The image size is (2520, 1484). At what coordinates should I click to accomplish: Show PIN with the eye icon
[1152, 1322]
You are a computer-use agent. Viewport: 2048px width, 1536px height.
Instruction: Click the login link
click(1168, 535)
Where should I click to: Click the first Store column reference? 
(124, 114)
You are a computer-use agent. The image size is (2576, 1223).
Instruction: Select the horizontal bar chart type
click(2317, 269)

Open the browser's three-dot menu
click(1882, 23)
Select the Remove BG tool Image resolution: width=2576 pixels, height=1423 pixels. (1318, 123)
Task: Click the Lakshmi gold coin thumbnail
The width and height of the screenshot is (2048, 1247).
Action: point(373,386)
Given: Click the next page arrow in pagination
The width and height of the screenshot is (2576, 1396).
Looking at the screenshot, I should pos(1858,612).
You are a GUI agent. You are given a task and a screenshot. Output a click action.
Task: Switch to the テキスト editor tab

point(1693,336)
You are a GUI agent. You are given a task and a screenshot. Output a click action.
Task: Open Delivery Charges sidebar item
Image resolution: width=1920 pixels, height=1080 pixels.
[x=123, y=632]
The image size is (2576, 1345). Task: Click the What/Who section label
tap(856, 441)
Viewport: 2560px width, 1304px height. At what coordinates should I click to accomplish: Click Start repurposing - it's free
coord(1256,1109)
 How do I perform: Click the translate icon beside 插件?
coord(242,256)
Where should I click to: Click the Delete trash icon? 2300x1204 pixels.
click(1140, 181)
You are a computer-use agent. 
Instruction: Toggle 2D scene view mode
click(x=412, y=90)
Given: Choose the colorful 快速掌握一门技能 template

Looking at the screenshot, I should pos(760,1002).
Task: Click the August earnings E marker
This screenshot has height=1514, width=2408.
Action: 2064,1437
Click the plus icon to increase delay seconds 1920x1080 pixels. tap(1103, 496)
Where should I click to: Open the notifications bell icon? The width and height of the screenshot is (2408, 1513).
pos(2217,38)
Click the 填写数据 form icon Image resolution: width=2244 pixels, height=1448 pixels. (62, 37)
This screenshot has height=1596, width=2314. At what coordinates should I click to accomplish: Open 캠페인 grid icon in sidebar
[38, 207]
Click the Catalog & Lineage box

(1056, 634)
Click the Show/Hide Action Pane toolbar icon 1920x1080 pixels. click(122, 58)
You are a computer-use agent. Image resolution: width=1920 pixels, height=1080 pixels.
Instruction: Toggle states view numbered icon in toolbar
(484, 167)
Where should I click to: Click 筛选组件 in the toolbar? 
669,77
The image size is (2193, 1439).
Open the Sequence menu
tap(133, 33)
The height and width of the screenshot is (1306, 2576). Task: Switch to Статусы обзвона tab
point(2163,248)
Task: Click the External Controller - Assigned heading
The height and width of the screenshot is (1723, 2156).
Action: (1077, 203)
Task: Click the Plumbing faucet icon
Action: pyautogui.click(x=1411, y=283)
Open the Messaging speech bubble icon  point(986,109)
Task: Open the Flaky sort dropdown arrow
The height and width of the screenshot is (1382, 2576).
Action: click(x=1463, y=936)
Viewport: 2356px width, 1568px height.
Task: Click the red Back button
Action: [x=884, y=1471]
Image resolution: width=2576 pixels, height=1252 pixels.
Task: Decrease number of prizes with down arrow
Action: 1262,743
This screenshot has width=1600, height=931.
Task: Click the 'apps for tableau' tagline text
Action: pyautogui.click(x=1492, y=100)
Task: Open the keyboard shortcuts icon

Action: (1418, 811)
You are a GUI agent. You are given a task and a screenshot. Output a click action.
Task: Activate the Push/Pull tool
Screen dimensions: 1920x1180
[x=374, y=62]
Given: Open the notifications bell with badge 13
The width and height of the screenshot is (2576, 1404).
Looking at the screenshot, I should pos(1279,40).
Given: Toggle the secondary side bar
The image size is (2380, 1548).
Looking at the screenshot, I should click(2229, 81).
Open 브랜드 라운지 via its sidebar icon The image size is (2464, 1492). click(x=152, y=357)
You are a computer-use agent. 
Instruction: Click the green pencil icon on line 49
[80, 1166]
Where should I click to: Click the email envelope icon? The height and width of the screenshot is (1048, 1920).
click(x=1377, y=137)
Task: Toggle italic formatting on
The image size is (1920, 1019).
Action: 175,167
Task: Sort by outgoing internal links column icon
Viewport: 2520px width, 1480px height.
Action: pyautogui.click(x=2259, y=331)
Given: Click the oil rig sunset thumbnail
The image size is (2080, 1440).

- What the exercise asks -
Search the material for the string "computer" and return each line that has it.

- Answer to the exercise -
You are a computer-use agent. Viewport: 2048px width, 1536px height.
You are a computer-use agent. The image size is (2576, 1223).
You are a computer-use agent. 
You are a computer-use agent. Image resolution: width=1920 pixels, height=1080 pixels.
You are a computer-use agent. 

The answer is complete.